ECLI:NL:RBSGR:2012:BY7136
Rechtbank 's-Gravenhage
- Eerste aanleg - enkelvoudig
- Rechtspraak.nl
Toewijzing van voeging en afwijzing van tussenkomst in civiele procedure
In deze zaak heeft de Rechtbank 's-Gravenhage op 7 november 2012 uitspraak gedaan in een incident tot voeging en tussenkomst. De eiseres in de hoofdzaak, [A] Beheer B.V., had een putoptie uit een optieovereenkomst met Thieme Beheer B.V. ingeroepen en stelde dat hierdoor een koopovereenkomst tot stand was gekomen. De curator van Thieme Beheer, die in faillissement verkeert, was gedaagd in de hoofdzaak. Riva N.V., die zich als derde partij wilde voegen, heeft een incidentele vordering ingediend tot voeging aan de zijde van de curator en tot tussenkomst in de hoofdzaak. De rechtbank heeft de procedure beoordeeld aan de hand van de processuele belangen van de betrokken partijen.
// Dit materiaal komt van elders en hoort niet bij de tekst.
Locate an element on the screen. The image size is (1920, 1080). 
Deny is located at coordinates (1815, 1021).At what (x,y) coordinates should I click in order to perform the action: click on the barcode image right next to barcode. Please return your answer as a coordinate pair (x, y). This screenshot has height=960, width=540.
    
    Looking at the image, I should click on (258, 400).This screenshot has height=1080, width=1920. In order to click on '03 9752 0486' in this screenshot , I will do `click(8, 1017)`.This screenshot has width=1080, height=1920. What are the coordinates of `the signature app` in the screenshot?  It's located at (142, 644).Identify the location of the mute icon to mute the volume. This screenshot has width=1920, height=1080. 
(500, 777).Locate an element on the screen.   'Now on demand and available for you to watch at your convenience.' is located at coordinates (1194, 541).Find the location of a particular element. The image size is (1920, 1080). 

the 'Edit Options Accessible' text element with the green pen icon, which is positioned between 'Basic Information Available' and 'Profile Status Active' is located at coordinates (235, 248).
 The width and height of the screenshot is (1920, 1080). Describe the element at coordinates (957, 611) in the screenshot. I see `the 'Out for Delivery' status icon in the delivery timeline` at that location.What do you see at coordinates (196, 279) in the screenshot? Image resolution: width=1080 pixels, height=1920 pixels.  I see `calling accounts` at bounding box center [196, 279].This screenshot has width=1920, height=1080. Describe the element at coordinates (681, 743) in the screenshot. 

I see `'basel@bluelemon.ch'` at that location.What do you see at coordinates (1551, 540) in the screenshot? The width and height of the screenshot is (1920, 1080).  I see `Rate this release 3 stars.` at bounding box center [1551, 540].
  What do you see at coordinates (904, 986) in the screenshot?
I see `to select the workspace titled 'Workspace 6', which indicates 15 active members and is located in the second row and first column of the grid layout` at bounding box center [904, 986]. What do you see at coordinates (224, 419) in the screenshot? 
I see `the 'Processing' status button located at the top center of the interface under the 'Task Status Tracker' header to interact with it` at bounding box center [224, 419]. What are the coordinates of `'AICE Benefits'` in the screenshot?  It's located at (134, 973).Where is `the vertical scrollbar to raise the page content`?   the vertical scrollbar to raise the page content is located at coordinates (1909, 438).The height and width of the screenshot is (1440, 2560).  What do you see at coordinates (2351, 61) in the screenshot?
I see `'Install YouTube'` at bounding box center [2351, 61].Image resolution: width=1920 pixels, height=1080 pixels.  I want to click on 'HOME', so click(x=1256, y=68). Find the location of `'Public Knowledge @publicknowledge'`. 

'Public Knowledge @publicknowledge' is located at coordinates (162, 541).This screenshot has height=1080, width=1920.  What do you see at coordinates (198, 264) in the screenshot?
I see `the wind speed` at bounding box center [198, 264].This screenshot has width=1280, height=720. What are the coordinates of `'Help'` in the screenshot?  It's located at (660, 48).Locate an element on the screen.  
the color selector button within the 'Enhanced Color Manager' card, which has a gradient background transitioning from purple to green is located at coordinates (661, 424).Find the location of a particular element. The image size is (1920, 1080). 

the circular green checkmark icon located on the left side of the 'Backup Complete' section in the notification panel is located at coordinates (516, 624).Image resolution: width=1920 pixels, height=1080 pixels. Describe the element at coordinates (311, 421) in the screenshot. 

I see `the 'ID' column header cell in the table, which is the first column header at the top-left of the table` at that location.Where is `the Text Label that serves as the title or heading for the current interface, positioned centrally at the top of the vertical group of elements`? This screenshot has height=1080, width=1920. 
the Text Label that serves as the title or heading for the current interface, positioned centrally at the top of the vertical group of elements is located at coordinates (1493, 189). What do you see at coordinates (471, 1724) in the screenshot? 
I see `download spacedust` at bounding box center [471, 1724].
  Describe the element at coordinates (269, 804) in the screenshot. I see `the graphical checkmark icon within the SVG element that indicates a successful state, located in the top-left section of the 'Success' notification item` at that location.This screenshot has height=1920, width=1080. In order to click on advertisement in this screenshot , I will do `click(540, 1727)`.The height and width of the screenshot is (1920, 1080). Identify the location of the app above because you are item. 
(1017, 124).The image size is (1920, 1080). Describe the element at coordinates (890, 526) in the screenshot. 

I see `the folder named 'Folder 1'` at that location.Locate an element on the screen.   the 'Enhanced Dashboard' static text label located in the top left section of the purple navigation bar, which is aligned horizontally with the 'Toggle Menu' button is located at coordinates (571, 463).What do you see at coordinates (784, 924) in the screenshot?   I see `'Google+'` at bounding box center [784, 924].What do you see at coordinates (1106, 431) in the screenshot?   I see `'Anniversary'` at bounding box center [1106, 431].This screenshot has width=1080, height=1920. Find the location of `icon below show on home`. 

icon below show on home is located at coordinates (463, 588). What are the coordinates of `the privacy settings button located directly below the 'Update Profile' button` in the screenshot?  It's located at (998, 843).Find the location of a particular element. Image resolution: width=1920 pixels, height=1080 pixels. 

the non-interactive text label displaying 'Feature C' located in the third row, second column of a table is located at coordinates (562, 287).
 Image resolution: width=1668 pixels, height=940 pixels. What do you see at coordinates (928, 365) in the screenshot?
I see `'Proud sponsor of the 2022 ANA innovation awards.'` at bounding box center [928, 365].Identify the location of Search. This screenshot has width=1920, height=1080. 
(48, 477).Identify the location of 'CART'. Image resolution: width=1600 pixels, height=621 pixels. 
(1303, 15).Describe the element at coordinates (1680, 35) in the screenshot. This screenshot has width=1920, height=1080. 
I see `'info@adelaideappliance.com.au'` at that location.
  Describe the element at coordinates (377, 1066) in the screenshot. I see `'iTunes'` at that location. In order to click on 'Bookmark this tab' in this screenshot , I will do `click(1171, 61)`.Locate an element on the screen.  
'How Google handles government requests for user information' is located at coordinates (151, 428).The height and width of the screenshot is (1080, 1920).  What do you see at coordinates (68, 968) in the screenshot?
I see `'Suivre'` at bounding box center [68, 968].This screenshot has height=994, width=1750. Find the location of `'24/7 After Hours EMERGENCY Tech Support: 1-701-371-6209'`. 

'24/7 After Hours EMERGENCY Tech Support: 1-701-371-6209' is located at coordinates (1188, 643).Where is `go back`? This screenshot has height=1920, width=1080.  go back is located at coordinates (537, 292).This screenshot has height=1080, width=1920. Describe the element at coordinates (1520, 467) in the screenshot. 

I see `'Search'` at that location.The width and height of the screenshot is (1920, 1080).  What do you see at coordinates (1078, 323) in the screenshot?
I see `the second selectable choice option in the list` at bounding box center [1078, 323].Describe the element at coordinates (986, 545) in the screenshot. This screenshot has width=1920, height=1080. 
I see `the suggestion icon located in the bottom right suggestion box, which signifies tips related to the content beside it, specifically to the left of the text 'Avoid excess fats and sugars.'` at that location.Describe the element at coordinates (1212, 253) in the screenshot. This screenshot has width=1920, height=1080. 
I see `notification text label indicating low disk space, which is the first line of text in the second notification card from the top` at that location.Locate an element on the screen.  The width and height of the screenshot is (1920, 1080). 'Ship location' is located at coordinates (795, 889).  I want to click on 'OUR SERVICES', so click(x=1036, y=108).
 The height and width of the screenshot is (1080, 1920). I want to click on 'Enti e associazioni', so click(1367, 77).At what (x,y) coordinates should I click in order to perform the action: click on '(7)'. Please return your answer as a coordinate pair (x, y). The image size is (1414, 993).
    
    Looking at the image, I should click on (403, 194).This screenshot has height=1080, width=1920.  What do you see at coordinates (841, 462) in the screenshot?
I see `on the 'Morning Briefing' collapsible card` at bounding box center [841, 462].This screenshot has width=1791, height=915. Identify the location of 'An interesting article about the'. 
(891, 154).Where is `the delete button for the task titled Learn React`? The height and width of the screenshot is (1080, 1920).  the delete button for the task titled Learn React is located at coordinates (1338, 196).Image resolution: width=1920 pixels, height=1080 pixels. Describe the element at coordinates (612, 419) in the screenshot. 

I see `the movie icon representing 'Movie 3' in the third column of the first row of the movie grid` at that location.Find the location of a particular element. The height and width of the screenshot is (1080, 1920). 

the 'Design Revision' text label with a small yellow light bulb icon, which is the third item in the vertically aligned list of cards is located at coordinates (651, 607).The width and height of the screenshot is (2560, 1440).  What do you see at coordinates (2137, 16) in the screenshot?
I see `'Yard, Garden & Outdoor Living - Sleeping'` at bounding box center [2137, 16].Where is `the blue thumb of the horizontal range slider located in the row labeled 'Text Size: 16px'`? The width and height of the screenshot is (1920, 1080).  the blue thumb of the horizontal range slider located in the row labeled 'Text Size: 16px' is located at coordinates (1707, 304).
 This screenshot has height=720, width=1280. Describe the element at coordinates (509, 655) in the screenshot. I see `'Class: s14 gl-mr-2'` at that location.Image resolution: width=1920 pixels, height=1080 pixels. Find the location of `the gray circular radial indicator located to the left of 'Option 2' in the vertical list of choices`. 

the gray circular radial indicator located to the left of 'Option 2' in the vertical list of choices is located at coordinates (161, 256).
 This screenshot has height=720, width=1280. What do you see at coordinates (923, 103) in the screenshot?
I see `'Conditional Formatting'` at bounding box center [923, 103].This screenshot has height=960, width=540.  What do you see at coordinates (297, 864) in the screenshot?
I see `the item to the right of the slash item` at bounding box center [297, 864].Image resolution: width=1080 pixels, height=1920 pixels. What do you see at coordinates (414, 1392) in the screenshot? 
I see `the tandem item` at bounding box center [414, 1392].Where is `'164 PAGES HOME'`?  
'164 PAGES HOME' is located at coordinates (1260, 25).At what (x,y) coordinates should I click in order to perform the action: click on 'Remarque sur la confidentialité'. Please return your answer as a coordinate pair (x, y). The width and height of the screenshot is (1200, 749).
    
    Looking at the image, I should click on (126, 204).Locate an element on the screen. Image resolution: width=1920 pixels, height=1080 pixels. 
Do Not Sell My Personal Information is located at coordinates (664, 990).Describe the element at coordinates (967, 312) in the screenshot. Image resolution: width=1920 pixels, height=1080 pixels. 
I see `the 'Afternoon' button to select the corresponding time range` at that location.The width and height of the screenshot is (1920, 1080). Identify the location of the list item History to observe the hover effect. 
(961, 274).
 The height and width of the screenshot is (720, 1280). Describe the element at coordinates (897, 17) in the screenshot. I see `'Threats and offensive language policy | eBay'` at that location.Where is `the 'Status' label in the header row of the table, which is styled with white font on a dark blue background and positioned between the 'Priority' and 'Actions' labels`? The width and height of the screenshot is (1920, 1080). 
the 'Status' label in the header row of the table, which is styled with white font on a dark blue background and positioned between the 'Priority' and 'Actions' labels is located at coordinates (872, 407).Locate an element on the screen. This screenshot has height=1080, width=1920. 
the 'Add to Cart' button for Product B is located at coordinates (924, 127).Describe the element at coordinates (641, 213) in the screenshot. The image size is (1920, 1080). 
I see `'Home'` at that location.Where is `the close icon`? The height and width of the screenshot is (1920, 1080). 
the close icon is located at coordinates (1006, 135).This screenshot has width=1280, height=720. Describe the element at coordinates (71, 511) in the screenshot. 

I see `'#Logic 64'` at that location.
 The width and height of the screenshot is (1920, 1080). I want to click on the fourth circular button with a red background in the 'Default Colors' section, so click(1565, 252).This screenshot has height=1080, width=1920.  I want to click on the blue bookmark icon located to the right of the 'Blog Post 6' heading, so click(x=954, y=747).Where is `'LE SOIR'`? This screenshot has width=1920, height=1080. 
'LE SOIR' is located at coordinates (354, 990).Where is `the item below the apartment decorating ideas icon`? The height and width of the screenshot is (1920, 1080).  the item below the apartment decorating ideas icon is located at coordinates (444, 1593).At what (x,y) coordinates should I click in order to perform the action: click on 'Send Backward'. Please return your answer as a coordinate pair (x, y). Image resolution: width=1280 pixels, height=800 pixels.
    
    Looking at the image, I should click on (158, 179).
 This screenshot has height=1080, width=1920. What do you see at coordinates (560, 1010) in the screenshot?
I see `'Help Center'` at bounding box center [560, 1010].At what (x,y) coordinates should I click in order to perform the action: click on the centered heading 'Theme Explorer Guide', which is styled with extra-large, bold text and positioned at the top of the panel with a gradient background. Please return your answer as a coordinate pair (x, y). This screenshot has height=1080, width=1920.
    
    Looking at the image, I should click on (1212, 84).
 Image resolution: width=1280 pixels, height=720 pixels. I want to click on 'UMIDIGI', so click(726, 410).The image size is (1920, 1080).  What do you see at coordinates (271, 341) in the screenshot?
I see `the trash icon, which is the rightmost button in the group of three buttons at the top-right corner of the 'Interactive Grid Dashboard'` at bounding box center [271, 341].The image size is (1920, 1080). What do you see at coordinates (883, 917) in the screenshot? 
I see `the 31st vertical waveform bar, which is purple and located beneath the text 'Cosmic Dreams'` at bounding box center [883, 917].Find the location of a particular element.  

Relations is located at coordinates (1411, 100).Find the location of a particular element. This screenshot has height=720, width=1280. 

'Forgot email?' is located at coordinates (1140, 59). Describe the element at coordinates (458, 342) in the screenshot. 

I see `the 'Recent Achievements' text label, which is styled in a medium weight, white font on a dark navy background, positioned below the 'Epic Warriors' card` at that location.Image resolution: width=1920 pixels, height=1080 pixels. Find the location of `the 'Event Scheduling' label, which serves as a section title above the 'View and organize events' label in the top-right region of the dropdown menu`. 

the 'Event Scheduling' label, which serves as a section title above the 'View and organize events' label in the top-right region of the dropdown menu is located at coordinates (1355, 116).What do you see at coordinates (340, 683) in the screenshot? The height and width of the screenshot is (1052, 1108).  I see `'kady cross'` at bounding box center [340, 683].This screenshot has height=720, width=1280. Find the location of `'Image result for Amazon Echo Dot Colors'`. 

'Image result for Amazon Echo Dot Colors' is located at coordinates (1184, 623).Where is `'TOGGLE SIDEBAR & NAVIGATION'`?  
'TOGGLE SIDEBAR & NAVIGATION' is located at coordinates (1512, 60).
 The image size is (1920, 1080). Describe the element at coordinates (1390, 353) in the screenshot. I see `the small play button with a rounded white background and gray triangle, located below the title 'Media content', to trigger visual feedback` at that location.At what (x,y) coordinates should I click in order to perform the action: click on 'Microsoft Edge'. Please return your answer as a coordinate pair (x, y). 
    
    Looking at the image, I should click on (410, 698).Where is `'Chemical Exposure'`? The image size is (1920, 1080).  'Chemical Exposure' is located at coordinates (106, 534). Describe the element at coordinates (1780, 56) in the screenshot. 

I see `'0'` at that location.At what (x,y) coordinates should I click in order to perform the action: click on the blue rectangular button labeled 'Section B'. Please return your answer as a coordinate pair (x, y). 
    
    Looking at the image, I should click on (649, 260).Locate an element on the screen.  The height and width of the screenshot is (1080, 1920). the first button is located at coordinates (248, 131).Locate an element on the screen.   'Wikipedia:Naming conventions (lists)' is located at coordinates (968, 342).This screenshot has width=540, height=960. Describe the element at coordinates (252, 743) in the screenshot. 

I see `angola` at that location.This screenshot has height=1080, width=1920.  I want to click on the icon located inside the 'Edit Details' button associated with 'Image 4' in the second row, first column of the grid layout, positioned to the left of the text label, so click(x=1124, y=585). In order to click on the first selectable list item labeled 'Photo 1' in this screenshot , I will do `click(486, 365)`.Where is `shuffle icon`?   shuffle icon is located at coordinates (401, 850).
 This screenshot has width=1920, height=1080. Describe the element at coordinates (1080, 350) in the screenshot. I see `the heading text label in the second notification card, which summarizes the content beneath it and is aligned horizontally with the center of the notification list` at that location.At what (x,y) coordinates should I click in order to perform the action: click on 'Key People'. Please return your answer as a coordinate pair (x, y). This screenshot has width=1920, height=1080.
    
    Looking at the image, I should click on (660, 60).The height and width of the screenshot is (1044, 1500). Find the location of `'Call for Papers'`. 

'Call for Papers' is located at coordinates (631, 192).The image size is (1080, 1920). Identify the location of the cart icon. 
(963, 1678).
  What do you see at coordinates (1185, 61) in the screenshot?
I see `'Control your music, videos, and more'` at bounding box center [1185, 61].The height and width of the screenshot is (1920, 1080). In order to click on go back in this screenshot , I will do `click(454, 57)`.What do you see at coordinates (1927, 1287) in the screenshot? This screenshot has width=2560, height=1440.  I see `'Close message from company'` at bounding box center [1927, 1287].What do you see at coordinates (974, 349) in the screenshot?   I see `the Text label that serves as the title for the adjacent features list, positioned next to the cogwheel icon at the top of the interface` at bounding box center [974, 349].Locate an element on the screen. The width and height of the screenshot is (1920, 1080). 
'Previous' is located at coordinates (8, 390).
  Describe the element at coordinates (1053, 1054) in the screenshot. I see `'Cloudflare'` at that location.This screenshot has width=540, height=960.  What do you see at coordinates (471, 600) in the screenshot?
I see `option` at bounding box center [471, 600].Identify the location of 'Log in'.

De rechtbank oordeelde dat de processuele positie van Riva beter paste bij voeging dan bij tussenkomst. Dit betekent dat Riva zich aan de zijde van de curator mocht voegen in de hoofdzaak, maar dat de vordering tot tussenkomst werd afgewezen. De rechtbank benadrukte dat bij de beoordeling van een incidentele vordering tot interventie de beoordeling van de rechter van het processuele belang van de derde partij doorslaggevend is. De rechtbank heeft de beslissing over de proceskosten aangehouden tot de einduitspraak in de hoofdzaak.
De uitspraak heeft belangrijke implicaties voor de betrokken partijen, vooral voor Riva, die nu de mogelijkheid heeft om haar belangen in de hoofdzaak te behartigen. De rechtbank heeft de hoofdzaak doorverwezen naar een rolzitting voor verdere behandeling, waarbij de beslissing over de kosten wordt aangehouden tot de einduitspraak.